How To Protect Yourself From Poor AQI

Breathing polluted air for long periods of time can cause more serious problems.
Avoid exercising outdoors on bad air days, suggests Dr Varun Gupta.

India has some of the most polluted cities in the world. As many as 8 out of 10 polluted cities in the world are from India.

The major sources of the pollution are caused by emissions from diesel vehicles, and power plants.

Some of the most common harmful gasses present in the air are nitrogen oxide, carbon monoxide, sulphur dioxide and lead.

Pulmonary function tests suggest that nitrogen oxide produced from internal combustion engine vehicles can reduce the functioning of lungs and cause resistance towards respiratory diseases.

Sulphur dioxide (SO2) is majorly produced from power plants and factories. It causes shortness of breath and hence people living nearby factories should avoid working out in the open as it gets easier for it to reach the lower respiratory tract and damage the lungs.

Vehicular pollutants and industrial emission are the major source of lead in the air.

Epidemiological studies depict that lead is the major source of asthma among people living nearby lead polluted areas. Surgical masks and N95 masks are not useful in protection from some of the above mentioned harmful gases.

Apart from the chemicals present in the air, the age of the person, the extent of exposure, the weather conditions also affect the extent of damage to the person’s lungs.

As per recent reports, the air quality in India has been worsening due to climatic changes, vehicular pollution and increase in construction work in the cities.

How poor air quality affects the body

Poor air quality triggers oxidative stress starting irritates the eyes, nose, and throat, cause shortness of breath, aggravate asthma and other respiratory conditions.

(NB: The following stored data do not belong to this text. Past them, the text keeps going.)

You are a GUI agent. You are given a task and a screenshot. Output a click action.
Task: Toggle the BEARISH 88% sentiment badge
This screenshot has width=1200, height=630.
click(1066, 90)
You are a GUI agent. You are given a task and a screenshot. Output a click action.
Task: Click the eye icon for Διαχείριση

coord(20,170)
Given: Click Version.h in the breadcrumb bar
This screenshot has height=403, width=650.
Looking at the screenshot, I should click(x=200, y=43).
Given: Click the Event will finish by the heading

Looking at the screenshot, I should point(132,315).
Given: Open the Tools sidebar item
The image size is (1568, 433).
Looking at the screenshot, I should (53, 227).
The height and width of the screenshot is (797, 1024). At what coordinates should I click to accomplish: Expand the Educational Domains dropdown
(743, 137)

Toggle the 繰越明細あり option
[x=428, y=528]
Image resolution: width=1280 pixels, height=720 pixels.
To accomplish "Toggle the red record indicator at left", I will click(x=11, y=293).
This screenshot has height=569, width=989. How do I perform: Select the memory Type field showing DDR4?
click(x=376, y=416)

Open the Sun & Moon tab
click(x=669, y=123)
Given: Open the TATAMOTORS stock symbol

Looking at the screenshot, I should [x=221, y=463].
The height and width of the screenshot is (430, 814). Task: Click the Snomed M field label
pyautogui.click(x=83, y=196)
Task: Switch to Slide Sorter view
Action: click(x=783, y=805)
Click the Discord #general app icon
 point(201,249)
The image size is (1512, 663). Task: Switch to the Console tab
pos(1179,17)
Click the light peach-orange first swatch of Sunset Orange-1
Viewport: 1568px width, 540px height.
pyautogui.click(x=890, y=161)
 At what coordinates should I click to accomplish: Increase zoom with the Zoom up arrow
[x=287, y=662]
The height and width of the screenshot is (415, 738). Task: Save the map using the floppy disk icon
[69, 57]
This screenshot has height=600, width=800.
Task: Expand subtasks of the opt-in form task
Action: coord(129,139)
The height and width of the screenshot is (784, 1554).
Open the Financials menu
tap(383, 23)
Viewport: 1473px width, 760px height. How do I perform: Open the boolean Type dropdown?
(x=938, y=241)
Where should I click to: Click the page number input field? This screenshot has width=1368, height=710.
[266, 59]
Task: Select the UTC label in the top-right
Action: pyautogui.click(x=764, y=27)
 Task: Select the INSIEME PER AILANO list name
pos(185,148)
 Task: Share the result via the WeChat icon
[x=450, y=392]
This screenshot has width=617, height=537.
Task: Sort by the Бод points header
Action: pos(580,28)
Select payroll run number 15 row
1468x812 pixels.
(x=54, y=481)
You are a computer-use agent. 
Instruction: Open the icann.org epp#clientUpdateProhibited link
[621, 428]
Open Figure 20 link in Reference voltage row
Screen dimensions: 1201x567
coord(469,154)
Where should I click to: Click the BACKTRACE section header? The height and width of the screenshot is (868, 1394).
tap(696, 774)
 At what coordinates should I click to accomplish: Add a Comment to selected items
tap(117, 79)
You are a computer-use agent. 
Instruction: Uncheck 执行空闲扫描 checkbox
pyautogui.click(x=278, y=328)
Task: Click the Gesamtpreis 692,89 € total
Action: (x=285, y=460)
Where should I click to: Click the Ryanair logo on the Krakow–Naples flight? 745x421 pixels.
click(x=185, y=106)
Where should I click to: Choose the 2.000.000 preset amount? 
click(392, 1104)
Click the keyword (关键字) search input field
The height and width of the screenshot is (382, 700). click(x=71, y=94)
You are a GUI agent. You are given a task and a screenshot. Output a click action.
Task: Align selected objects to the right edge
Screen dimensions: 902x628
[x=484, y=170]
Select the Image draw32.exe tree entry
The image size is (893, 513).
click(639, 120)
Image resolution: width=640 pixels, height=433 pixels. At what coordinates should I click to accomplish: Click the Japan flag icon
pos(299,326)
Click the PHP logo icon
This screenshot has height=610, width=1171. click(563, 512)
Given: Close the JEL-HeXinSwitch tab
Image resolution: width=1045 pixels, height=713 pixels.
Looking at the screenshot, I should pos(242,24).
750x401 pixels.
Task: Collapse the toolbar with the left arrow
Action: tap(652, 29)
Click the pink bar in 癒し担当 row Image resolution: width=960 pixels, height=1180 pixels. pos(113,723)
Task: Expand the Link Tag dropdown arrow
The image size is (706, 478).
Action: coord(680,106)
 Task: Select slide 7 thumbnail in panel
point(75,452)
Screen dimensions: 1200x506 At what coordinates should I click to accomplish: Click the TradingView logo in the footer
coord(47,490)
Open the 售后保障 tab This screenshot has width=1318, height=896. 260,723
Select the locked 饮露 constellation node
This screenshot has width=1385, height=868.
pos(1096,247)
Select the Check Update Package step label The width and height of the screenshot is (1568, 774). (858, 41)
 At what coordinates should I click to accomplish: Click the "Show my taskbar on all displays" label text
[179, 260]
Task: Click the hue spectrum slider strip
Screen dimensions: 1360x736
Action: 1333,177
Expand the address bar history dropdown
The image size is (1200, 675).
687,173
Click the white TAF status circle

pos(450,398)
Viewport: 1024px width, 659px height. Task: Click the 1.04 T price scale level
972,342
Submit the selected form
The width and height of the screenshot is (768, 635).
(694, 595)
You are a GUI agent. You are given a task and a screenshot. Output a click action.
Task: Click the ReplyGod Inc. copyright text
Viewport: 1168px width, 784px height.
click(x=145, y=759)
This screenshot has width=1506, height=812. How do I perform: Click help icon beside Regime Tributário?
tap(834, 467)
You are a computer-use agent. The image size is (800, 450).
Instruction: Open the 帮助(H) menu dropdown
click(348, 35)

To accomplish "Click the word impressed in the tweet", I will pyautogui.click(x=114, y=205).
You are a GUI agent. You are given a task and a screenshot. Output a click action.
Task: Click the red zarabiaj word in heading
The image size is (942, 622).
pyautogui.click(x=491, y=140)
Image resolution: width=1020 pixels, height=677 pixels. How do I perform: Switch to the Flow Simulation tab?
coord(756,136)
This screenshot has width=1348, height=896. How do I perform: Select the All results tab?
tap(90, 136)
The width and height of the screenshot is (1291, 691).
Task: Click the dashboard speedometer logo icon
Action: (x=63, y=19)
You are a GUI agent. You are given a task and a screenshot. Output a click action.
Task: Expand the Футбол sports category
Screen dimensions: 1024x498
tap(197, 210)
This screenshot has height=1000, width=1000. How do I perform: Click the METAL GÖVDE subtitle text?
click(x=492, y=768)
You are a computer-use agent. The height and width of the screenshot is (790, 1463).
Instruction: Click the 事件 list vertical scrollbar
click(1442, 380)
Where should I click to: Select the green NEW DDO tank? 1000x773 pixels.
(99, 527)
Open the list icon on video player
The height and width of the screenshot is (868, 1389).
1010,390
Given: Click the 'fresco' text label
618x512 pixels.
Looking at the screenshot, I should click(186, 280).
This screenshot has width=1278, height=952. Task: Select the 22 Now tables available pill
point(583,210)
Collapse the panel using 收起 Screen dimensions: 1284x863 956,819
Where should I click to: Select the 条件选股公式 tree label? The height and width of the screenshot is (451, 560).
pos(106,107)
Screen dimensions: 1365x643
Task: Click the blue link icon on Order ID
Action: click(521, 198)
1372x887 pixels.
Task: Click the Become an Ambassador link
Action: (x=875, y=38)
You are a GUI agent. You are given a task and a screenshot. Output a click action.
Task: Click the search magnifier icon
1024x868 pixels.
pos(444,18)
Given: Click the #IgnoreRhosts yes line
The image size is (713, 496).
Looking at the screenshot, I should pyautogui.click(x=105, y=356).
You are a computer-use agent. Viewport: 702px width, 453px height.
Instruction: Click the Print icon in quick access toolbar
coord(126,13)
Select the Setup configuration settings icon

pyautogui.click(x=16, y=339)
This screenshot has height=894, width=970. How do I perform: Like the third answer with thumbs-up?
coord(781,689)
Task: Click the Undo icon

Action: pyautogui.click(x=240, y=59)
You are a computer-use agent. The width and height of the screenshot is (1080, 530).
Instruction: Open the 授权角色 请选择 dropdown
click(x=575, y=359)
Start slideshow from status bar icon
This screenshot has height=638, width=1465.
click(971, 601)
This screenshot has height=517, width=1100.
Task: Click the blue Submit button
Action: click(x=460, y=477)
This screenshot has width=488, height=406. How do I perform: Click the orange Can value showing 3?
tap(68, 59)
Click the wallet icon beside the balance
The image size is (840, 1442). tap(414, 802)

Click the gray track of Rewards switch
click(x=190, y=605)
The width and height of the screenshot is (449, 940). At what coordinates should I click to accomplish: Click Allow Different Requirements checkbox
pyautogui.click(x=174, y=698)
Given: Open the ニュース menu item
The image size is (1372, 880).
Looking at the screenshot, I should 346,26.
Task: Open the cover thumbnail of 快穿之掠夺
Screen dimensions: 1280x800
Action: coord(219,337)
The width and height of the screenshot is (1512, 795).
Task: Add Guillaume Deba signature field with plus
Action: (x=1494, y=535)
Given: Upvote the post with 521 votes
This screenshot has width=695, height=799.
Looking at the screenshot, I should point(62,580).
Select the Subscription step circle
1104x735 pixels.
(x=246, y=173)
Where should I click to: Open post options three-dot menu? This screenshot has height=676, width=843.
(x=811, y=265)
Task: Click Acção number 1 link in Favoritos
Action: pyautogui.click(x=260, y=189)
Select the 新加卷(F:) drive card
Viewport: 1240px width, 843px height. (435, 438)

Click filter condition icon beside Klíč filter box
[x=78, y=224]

This naturally affects the heart and cardiovascular system in children to adults.

Breathing polluted air for long periods of time can cause more serious problems.

How poor air quality affects the lungs

Air pollution and ambient exposure to nitrogen oxides, SO2 and PM2.5 (fine particulate matter) from vehicle emissions significantly increase the risk of lung cancer. Smokers are at serious risk.

Prolonged exposure to air pollution exposes children to an increased risk of developing asthma.

Short-term episodes of air pollution in children can heighten respiratory infection symptoms and the frequency of emergency room visits.

Almost nine of ten individuals living in urban areas worldwide are affected by air pollution.

The lack of a fully developed pulmonary metabolic capacity in children make them more susceptible to air pollutants compared to adults.

What happens when you consume poor air?

Irritated airways, feeling out of breath and coughing are some of the common side effects when you consume poor quality air.

Prolonged exposure to air pollution exposes children to an increased risk of developing asthma.

Short-term episodes of air pollution in children can heighten respiratory infection symptoms and the frequency of emergency room visits.

Asthma, chronic obstructive pulmonary disease (COPD), lung cancer and respiratory infections all seem to be exacerbated due to exposure to a variety of environmental air pollutants with the greatest effects due to particulate matter (PM), ozone and nitrogen oxides.

How to stay safe

  • Cigarette smoking is the major cause of lung cancer and COPD, which includes chronic bronchitis and emphysema. Secondhand smoke, chemicals in the home and workplace can cause or worsen lung disease. You can start by quitting smoking or staying away from zones where people smoke frequently.
  • Avoid exercising outdoors on bad air days.
  • A cold or other respiratory infection can sometimes become very serious. If you have a respiratory infection, you need to be extra careful.
  • Wash your hands often with soap and water. Alcohol-based cleaners are a good substitute if you cannot wash.
  • Avoid crowds during the cold and flu season.
  • Good oral hygiene can protect you from the germs in your mouth leading to infections. Brush your teeth at least twice daily and see your dentist at least every six months.
  • Get vaccinated every year against influenza. Talk to your healthcare provider to find out how you can improve your immunisation.
  • If you get sick, keep it to yourself! Protect the people around you, including your loved ones, by keeping your distance. Stay home from work or school until you feel better.

Dr Varun Gupta (MBBS, MD) is chief medical advisor at Nutrabooti, a D2C brand manufacturing nutraceuticals focused on preventive healthcare for lifestyle-based diseases.
Previously, he led the medical affairs team at the All India Institute of Medical Sciences, New Delhi.